What to do
Some entries follow. Reproduce exactly the lines starting at the one with "Instruction: Select the TDS row label" and stopping after the one with "Task: Click to help idle user_2f5 from Kasur".

Data to examine
+++
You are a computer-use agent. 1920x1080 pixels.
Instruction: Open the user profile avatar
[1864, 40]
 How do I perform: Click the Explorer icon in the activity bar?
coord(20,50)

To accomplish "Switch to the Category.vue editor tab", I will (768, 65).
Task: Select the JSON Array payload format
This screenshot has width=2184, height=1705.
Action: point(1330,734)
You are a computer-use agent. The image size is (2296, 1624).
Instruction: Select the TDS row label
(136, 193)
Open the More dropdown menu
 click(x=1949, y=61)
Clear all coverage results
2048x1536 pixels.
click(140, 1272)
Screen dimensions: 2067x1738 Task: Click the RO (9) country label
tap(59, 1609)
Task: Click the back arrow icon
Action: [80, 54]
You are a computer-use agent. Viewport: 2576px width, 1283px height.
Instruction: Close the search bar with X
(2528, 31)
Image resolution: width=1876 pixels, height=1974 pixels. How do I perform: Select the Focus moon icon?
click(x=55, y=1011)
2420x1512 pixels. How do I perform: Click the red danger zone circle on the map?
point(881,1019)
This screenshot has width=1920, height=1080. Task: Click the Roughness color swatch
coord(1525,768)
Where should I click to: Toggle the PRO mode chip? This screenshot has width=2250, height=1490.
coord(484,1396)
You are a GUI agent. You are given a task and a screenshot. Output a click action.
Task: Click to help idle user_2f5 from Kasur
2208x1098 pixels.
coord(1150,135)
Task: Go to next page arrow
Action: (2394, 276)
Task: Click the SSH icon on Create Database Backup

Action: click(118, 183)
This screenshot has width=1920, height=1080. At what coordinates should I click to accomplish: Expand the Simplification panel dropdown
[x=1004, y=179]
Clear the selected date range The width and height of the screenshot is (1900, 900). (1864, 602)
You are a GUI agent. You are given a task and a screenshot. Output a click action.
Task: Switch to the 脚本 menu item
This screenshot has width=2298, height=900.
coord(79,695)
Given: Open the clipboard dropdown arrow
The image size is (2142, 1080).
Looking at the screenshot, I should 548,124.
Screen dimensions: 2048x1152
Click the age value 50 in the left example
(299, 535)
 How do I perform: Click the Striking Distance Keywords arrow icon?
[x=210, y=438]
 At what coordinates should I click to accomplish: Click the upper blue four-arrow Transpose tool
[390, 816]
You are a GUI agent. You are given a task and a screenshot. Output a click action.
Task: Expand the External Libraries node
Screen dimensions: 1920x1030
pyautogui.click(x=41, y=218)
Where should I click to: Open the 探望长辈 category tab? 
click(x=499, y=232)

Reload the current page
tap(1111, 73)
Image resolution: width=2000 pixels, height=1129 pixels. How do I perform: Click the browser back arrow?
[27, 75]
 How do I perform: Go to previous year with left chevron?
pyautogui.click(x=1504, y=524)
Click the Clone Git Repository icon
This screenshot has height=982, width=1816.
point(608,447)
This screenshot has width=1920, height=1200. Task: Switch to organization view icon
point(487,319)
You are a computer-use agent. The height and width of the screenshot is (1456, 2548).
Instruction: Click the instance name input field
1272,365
+++
Solution for this task
Instruction: Select the TDS row label
(136, 193)
Open the More dropdown menu
 click(x=1949, y=61)
Clear all coverage results
2048x1536 pixels.
click(140, 1272)
Screen dimensions: 2067x1738 Task: Click the RO (9) country label
tap(59, 1609)
Task: Click the back arrow icon
Action: [80, 54]
You are a computer-use agent. Viewport: 2576px width, 1283px height.
Instruction: Close the search bar with X
(2528, 31)
Image resolution: width=1876 pixels, height=1974 pixels. How do I perform: Select the Focus moon icon?
click(x=55, y=1011)
2420x1512 pixels. How do I perform: Click the red danger zone circle on the map?
point(881,1019)
This screenshot has width=1920, height=1080. Task: Click the Roughness color swatch
coord(1525,768)
Where should I click to: Toggle the PRO mode chip? This screenshot has width=2250, height=1490.
coord(484,1396)
You are a GUI agent. You are given a task and a screenshot. Output a click action.
Task: Click to help idle user_2f5 from Kasur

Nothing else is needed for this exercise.